Original soundtrack disc 2
| No. | Title | Music | Length |
|---|---|---|---|
| 1. | "Gymnopédie No. 1" (ジムノペディ 第1番 Jimunopedi Dai Ichi-ban) | Erik Satie | 3:17 |
| 2. | "Gymnopédie No. 2" (ジムノペディ 第2番 Jimunopedi Dai Ni-ban) | Erik Satie | 2:50 |
| 3. | "Gymnopédie No. 3" (ジムノペディ 第3番 Jimunopedi Dai San-ban) | Erik Satie | 2:27 |
| 4. | "Gnossienne No. 1" (グノシエンヌ 第1番 Gunoshiennu Dai Ichi-ban) | Erik Satie | 3:24 |
| 5. | "Gnossienne No. 2" (グノシエンヌ 第2番 Gunoshiennu Dai Ni-ban) | Erik Satie | 2:17 |
| 6. | "Gnossienne No. 3" (グノシエンヌ 第3番 Gunoshiennu Dai San-ban) | Erik Satie | 2:56 |
| 7. | "Je te veux" (ジュ・トゥ・ヴー I Want You) | Erik Satie | 5:15 |

==Related media==
A spin-off manga written and illustrated by Puyo titled The Disappearance of Nagato Yuki-chan (長門有希ちゃんの消失, Nagato Yuki-chan no Shōshitsu) was serialized in Kadokawa Shoten's Young Ace between July 2009 and August 2016. An anime adaptation by Satelight aired between April and July 2015. A visual novel video game titled The Reminiscence of Haruhi Suzumiya (涼宮ハルヒの追想, Suzumiya Haruhi no Tsuisō) was released on May 12, 2011 by Bandai Namco Games for the PlayStation 3 and PlayStation Portable. The game's story takes place shortly after the events of the film.

==Reception==

With the film's release on February 6, 2010 on 24 screens in Japan, it placed in the top 10 for Japanese box office sales in its first weekend, and earned an estimated 200 million yen in its first week. The film won the Best Theatrical Film award at the 2010 Animation Kobe Awards. The BD version sold over 77,000 copies in its first week, topping the Oricon charts, while placing fourth in the DVD charts with 19,667 copies sold. Minori Chihara won the Best Singing Award at the fifth annual Seiyu Awards held in 2011 in Tokyo for her performance of the "Yasashii Bōkyaku" ending theme song.

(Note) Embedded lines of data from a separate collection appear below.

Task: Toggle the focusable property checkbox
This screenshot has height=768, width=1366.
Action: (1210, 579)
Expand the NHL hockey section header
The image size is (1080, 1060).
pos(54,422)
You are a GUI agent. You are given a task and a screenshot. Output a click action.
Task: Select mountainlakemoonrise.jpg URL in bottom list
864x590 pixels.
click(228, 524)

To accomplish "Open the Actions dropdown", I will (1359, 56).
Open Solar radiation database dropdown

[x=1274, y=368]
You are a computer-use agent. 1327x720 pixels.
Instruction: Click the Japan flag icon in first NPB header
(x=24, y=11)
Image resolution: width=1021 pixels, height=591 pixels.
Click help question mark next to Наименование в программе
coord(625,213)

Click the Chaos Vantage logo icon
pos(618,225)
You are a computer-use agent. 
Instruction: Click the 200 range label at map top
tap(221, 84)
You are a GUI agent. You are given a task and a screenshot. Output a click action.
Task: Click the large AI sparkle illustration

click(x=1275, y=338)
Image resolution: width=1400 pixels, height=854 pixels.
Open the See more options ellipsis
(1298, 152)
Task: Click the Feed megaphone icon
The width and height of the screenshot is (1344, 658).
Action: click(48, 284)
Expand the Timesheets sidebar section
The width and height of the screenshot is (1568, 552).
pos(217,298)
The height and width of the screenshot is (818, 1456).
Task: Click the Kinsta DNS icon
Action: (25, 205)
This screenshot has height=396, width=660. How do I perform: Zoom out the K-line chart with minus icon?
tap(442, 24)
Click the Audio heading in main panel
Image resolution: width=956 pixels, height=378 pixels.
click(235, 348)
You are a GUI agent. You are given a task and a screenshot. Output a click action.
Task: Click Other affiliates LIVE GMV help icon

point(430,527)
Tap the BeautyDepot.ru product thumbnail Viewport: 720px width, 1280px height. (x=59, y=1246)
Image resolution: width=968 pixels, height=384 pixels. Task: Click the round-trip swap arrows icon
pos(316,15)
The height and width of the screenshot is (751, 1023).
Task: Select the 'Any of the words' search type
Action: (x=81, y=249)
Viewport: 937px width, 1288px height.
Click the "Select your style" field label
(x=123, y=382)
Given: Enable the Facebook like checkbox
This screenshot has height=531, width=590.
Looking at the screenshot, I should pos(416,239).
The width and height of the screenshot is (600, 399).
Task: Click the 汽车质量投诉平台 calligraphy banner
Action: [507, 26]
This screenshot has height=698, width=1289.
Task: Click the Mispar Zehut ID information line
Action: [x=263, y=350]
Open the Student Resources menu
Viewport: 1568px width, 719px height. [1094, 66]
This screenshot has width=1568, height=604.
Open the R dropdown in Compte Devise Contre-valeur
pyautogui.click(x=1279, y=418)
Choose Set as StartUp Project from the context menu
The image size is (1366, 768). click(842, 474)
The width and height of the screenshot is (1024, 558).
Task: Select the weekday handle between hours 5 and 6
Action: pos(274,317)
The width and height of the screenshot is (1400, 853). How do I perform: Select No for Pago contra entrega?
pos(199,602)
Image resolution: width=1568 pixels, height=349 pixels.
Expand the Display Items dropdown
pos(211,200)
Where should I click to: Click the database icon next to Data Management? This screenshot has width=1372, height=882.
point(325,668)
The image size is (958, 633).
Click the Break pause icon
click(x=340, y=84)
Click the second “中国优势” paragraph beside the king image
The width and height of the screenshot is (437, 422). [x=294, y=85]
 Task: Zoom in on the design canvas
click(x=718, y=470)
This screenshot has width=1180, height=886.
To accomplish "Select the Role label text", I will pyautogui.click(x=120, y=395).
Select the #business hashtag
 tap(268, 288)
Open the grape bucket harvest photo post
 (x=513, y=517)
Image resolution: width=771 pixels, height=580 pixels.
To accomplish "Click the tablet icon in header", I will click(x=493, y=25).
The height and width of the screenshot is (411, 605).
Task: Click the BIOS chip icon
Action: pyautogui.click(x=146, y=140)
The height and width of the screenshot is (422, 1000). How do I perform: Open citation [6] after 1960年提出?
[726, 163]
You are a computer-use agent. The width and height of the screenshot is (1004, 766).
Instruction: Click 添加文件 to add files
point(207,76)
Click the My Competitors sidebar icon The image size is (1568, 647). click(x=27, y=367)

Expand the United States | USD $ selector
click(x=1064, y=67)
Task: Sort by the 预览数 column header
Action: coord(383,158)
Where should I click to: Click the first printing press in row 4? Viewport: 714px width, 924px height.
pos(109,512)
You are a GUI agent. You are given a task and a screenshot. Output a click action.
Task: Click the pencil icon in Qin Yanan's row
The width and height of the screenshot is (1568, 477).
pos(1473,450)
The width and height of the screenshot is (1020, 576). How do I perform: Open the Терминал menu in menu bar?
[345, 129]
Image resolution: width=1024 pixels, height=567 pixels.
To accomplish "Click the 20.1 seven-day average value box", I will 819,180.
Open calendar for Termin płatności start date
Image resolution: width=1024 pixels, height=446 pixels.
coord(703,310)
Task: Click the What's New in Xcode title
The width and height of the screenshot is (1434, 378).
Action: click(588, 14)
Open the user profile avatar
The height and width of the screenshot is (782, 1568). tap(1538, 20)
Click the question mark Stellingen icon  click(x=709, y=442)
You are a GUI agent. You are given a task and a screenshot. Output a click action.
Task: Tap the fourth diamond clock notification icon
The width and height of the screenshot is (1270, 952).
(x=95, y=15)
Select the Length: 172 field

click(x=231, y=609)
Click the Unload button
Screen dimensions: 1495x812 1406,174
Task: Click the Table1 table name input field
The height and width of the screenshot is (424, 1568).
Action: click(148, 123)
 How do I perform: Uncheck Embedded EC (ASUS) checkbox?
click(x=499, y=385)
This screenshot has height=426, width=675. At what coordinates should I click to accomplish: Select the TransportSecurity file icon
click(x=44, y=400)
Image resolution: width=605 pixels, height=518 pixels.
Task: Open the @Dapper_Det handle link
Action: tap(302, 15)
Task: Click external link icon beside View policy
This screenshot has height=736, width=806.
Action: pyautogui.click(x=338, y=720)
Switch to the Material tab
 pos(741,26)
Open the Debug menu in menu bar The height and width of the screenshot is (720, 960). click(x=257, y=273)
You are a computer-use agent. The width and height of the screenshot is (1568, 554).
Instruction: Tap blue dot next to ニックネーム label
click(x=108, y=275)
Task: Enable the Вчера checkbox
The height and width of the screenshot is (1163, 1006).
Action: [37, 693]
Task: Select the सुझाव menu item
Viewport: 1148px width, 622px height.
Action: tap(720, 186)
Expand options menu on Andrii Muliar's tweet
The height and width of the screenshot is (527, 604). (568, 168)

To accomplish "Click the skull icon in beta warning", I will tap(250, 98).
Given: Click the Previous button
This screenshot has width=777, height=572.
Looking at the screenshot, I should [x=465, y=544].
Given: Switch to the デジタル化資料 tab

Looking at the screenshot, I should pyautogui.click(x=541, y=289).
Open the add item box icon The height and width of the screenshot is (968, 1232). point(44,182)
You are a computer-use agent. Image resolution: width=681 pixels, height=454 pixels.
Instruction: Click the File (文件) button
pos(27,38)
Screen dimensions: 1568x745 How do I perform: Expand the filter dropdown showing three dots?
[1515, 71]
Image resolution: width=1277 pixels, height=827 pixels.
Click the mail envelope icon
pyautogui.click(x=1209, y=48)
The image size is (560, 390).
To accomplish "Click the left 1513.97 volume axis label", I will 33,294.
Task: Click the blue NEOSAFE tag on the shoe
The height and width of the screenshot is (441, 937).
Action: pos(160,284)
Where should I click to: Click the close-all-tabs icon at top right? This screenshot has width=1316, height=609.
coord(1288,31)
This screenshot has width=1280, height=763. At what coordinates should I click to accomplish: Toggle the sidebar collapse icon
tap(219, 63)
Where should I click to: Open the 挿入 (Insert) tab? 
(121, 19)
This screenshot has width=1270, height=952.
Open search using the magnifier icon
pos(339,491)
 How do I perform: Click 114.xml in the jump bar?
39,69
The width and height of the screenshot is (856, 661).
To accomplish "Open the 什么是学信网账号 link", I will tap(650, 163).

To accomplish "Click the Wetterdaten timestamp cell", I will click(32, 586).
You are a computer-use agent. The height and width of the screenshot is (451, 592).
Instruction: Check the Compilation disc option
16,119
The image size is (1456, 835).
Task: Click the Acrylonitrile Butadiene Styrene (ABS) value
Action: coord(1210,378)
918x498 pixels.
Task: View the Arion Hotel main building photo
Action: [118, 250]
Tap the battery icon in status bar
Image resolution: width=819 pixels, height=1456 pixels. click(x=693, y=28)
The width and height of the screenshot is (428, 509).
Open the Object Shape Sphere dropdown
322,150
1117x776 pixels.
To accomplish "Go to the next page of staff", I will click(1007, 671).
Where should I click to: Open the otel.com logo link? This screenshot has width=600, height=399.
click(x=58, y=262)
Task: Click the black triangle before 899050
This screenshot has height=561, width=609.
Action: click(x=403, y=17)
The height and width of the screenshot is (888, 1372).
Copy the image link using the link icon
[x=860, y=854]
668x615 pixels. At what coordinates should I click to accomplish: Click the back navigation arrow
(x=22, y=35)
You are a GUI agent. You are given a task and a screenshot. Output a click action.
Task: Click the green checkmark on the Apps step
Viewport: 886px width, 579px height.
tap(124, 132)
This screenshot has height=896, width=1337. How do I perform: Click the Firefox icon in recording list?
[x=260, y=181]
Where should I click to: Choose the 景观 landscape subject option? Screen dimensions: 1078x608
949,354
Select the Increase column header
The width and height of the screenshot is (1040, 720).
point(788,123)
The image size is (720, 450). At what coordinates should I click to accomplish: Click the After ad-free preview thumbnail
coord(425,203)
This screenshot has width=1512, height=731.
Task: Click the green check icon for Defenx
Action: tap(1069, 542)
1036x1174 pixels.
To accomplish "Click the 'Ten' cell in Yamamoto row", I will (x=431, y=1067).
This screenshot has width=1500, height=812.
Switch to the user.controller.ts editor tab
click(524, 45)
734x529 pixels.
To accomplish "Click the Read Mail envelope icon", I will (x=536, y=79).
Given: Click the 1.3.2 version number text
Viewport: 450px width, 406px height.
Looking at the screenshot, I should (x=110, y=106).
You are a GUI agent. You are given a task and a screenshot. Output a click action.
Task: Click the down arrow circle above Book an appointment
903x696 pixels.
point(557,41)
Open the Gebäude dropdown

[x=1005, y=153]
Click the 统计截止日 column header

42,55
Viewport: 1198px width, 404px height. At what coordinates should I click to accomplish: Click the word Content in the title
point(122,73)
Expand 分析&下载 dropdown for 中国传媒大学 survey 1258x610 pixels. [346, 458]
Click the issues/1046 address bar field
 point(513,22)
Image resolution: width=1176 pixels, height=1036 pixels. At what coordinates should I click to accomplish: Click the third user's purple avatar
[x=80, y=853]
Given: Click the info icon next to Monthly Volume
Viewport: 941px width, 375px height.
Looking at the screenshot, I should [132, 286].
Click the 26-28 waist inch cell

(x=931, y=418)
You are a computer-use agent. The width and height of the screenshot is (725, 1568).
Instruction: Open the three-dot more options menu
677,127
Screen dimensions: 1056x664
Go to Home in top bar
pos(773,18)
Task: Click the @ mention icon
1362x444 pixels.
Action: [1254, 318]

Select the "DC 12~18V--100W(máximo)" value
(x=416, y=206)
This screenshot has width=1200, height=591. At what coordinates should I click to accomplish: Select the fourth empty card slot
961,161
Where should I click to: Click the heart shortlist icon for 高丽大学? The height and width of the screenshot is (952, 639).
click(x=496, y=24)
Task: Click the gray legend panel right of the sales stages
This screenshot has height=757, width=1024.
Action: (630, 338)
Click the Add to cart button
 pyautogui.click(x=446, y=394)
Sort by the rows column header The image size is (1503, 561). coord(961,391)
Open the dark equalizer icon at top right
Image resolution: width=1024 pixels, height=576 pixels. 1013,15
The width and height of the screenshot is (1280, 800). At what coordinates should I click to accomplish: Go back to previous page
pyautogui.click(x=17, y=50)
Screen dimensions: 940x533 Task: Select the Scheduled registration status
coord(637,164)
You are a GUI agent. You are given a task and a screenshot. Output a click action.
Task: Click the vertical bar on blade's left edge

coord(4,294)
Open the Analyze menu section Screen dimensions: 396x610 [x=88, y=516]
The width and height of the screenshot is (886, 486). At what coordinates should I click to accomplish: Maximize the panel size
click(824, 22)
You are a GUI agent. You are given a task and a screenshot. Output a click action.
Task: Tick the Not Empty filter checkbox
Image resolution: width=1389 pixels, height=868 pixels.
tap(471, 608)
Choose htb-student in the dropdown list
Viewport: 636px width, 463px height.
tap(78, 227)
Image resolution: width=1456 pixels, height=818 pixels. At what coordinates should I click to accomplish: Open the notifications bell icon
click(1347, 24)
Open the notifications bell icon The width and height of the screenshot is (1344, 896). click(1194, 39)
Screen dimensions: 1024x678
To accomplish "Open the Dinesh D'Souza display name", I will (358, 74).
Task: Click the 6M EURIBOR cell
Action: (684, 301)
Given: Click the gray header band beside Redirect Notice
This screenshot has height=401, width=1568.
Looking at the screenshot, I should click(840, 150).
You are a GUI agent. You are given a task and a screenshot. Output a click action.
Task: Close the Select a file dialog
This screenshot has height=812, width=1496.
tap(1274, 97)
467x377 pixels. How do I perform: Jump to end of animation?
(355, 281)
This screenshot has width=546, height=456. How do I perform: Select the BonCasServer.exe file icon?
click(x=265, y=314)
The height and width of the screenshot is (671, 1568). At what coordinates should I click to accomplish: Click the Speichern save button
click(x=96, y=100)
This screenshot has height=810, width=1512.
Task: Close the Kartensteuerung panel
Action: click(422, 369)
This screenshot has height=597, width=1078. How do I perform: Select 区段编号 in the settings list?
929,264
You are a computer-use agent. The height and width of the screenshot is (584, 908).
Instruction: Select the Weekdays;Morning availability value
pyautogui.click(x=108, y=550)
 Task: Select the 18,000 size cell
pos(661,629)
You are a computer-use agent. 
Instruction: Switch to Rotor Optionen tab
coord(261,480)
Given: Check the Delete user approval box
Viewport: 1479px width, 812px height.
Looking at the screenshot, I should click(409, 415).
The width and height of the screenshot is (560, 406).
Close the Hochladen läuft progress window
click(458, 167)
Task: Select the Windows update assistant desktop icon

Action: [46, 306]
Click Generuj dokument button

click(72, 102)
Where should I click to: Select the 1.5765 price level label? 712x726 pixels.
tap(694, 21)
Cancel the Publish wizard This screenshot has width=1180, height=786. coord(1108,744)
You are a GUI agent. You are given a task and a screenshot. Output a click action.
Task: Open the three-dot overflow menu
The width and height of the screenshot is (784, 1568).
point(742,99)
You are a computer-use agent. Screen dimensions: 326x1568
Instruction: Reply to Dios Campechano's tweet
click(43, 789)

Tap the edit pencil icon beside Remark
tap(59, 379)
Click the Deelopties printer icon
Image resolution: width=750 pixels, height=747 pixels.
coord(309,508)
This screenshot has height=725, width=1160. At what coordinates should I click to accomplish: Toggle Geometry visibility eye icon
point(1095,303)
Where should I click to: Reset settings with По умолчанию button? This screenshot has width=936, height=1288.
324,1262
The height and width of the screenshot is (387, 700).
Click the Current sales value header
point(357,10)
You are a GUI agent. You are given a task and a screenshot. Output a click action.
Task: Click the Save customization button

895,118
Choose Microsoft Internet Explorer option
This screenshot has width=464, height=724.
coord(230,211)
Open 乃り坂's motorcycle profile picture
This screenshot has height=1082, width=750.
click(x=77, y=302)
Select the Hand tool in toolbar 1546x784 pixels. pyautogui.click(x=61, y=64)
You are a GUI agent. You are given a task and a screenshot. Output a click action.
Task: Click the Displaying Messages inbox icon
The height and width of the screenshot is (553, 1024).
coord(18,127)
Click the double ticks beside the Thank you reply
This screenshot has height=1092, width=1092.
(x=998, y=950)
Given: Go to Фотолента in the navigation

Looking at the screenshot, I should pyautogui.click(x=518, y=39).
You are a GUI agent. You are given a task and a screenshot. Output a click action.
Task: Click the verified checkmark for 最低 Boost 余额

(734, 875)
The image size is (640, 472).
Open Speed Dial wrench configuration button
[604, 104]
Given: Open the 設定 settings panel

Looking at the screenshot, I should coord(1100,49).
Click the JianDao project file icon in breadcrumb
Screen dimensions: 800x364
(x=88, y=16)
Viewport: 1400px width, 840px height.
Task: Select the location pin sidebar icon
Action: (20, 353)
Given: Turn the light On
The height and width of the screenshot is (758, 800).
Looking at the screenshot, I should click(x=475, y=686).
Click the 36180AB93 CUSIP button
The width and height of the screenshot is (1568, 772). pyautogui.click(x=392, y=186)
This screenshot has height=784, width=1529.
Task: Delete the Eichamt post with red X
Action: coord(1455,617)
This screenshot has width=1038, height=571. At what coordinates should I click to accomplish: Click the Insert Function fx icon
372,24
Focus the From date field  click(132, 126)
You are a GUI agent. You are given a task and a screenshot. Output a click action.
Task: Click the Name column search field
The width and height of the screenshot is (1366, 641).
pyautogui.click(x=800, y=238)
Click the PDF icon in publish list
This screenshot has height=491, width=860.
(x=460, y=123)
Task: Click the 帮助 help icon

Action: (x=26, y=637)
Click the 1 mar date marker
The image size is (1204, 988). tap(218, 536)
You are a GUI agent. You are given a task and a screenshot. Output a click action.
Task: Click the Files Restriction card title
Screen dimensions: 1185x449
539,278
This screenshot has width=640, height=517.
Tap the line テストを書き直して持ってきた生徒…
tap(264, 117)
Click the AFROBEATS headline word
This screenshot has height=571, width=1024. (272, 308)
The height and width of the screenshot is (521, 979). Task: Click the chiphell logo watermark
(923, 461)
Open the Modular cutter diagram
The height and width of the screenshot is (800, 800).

In Thailand, the film was forced by the nationwide floods to be screened only at the Lido Theatre, Siam Square, Bangkok, and only for one day, November 6, 2011. However, it is reported that the tickets were immediately sold out on the first day of booking. After the showing, Rose Media & Entertainment, the Thai Haruhi Suzumiya franchisee, also held an auction of the Haruhi goods, including limited BDs and DVDs, and donated all the earnings to the flood relief efforts.